> Отрывок:
----------
Сейчас на порядок выше количество хейта, который [на меня] выливается, сообщения, которые мне пишут. Это, конечно, может быть такой потрясающий кейс для социологов — [какие слова пишут] люди, которых оскорбил твит про погибших добровольцев. То есть писать живому человеку то, что они пишут, что со мной надо сделать, как со мной надо сделать, в какой последовательности, для них это нормально. И то, что у них в голове абсолютно это стыкуется, это, конечно, совершенно, мне кажется, удивительное свойство, не знаю, психики человеческой. Я уверена, что это не то чтобы их прямые мысли, что там люди какие-то злые и действительно ли им хотелось сделать то, что они мне пишут. У них есть наверняка какие-нибудь мужья, жены, дети, и они всех любят, и они готовы помогать собачкам, кошечкам, но тем не менее готовы не то что оскорблять... Если честно, слово «оскорбление» слишком легкое для того, что они мне пишут.
----------
> Исходный материал:
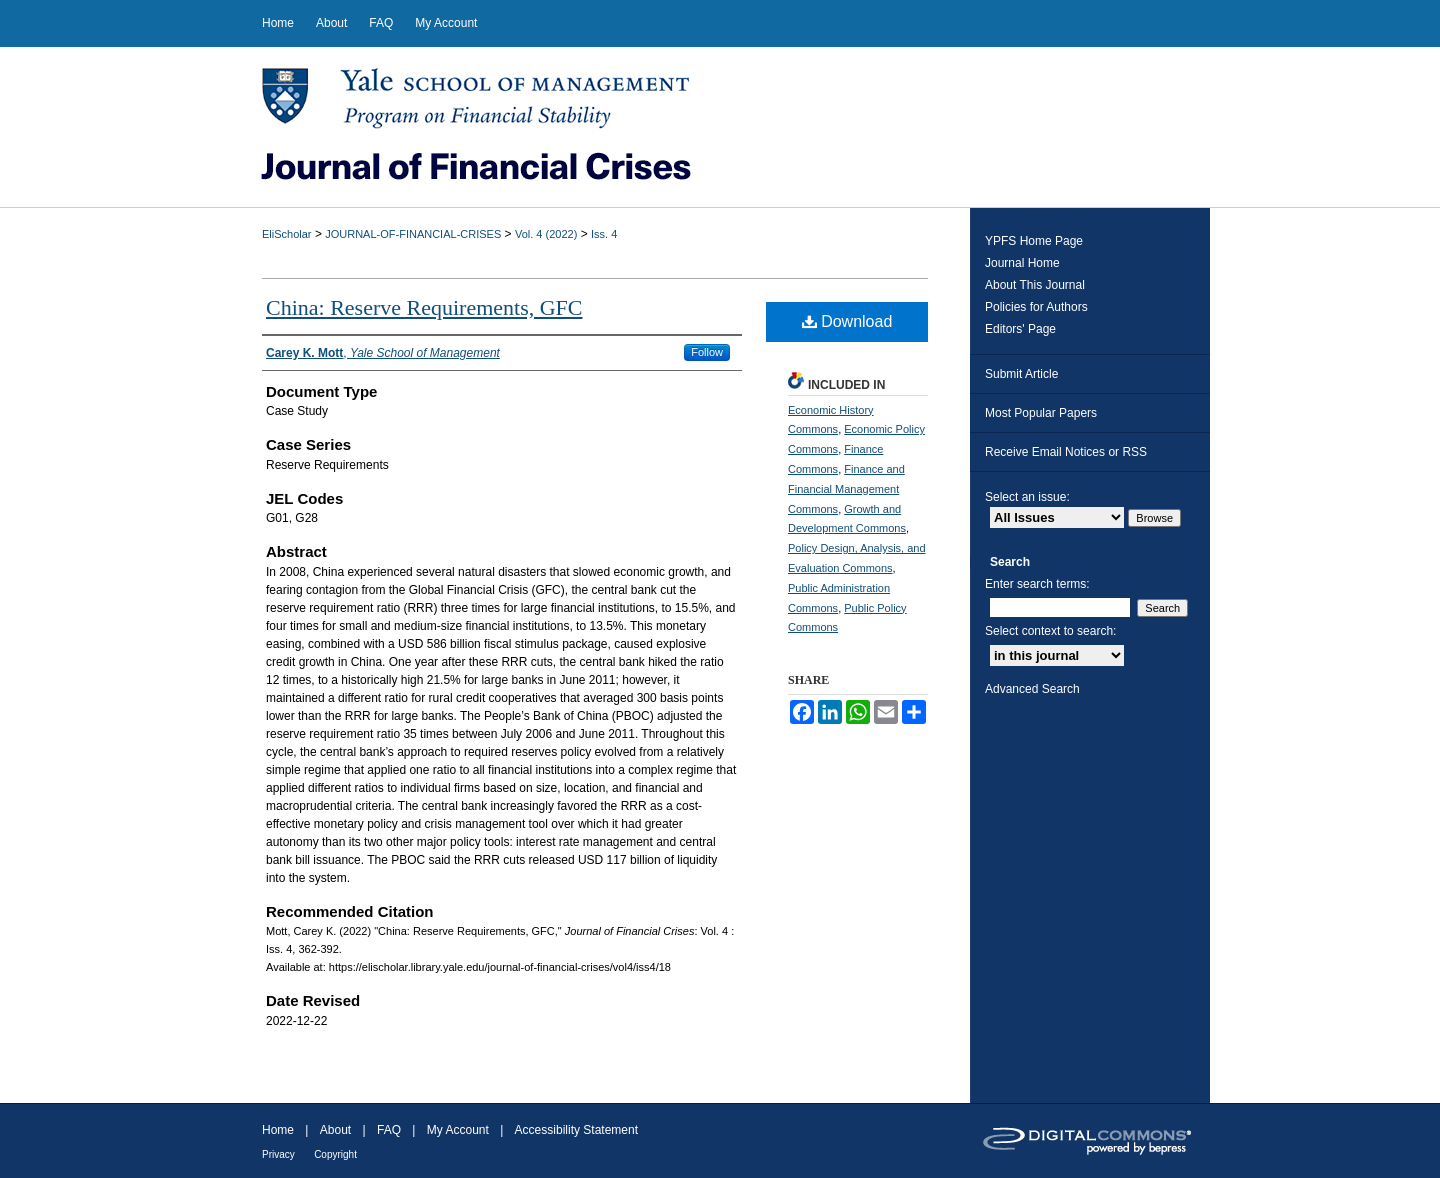 This screenshot has height=1178, width=1440. What do you see at coordinates (335, 1154) in the screenshot?
I see `Copyright` at bounding box center [335, 1154]. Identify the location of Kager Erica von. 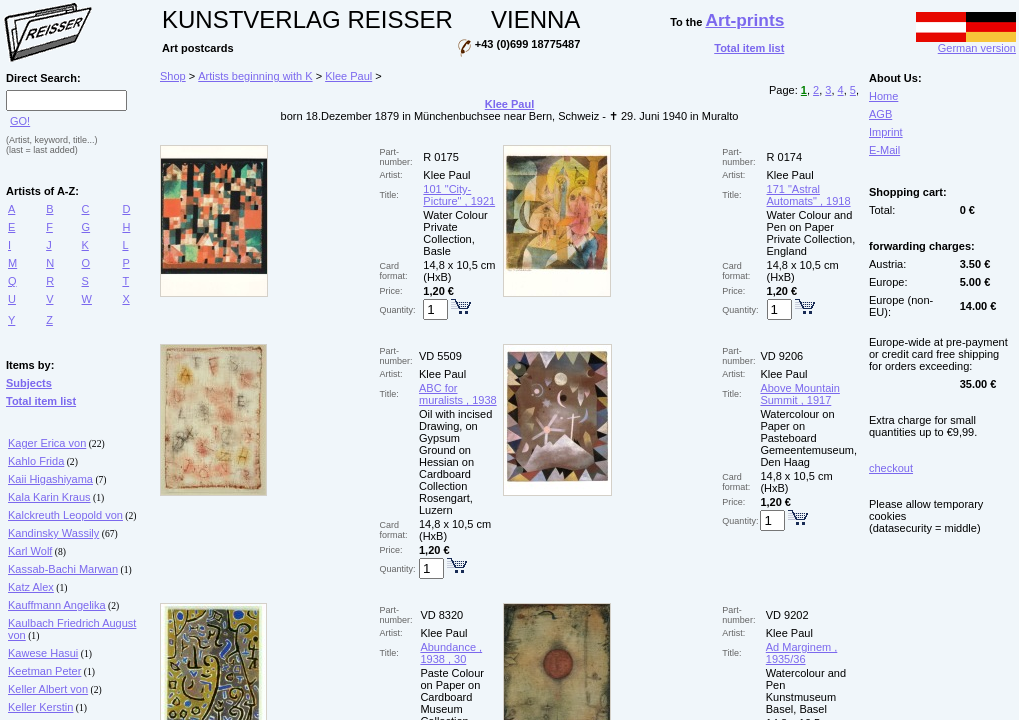
(47, 443).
----------
> Письменное задание 1:
Ответьте по отрывку о потоке ненависти в сообщениях:
(а) Из-за какого твита, согласно отрывку, оскорбились люди?
(б) Для кого, по словам из отрывка, это может быть «потрясающий кейс»?
(в) Какое слово в конце отрывка названо слишком легким для того, что пишут эти люди?
> Письменное задание 2:
Подхватите отрывок о потоке ненависти в сообщениях и допишите его дальше, начиная сразу после последней фразы.

> Верный ответ 1:
(а) Из-за твита про погибших добровольцев.
(б) Для социологов.
(в) Слово «оскорбление».

> Верный ответ 2:
Я очень сильно не хотела уезжать. Я до сих пор не хочу уезжать, как бы это нелепо ни звучало. Я очень люблю Россию, мне бы хотелось, чтобы у нас дома все было хорошо и спокойно. И я действительно до последнего не планировала. У меня было единственное [условие]: если меня будут прямо выдавливать, заведут уголовное дело, то это единственный случай, когда я уеду.
Я понимаю людей, которые уезжают из России, потому что жить в России сейчас, когда идет такая волна ненависти к тем, кто отличается хоть немножечко от государственной политики, это нормально. Потому что [там] хорошая, нормальная, спокойная жизнь без каких-то переживаний, без самоцензуры.
Самоцензура — это самое отвратительное вообще, что может быть сейчас в России, когда ты должен постоянно думать, что ты можешь сказать, что ты можешь написать, о чем, с кем ты можешь говорить, а какие темы не затрагивать. Это очень сильно давит, это очень сильно напрягает. Я понимаю людей, которые уезжают просто потому, что сложно с этим.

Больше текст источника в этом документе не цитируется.